Segment Start: Dataset records

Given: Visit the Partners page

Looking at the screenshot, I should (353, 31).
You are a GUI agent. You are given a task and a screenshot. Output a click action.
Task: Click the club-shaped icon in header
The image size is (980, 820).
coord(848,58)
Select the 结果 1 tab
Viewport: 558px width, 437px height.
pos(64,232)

Segment End: Dataset records

Go through the records and set every one down exactly.

§ **Reply to the task**
Given: Visit the Partners page

Looking at the screenshot, I should (353, 31).
You are a GUI agent. You are given a task and a screenshot. Output a click action.
Task: Click the club-shaped icon in header
The image size is (980, 820).
coord(848,58)
Select the 结果 1 tab
Viewport: 558px width, 437px height.
pos(64,232)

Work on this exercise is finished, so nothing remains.